All of his careful planning to make the invasion look as if the Vietnamese had instigated the war was threatened by this scum. It mattered nothing to Vietnam—Vietnam would be crushed no matter what the world thought. China needed its rice and oil, and it would have it.
But this threatened the next step. For Cho knew that his country's appetite was insatiable. The people who thronged the streets of Beijing not far from his compound were desperately short of food. Keeping them satisfied was an impossible task.

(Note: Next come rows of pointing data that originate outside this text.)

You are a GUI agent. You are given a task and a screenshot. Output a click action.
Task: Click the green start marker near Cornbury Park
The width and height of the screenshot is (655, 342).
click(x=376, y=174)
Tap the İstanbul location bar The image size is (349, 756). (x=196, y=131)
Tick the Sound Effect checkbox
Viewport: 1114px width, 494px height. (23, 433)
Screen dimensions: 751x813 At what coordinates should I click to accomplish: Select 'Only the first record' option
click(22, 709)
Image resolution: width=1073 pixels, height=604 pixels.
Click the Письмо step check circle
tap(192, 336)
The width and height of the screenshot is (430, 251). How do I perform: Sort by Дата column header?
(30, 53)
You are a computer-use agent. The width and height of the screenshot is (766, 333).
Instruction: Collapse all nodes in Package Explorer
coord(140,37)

Impossible for anyone but him. The last two governments had toppled in rapid succession, each lasting less then two short months thanks to food riots and dissension. Cho had used the unrest to maneuver himself to power, promising to end the disturbances. He would remain in power only as long as he could keep that promise. It was not that he had any enemies—the most prominent had met unfortunate accidents over the past few months, or else been exposed in corruption trials, or, in a few cases, bought off with timely appointments outside the country. But as his own rise had shown, it was not the prominent one who had to fear in the chaos of the moment; it was the obscure. Cho had risen from a job as lieutenant governor for agriculture in the parched western provinces. Two years before, no one in Beijing would even have known his name. Now they bowed to him.
As the world would.
But first, this danger must be dealt with. America, the world, must not be brought into the conflict. The giant must not be wakened, until it was too late for it to stop the inevitable momentum of Chinese conquest.
Cho snapped off the video. He had seen enough.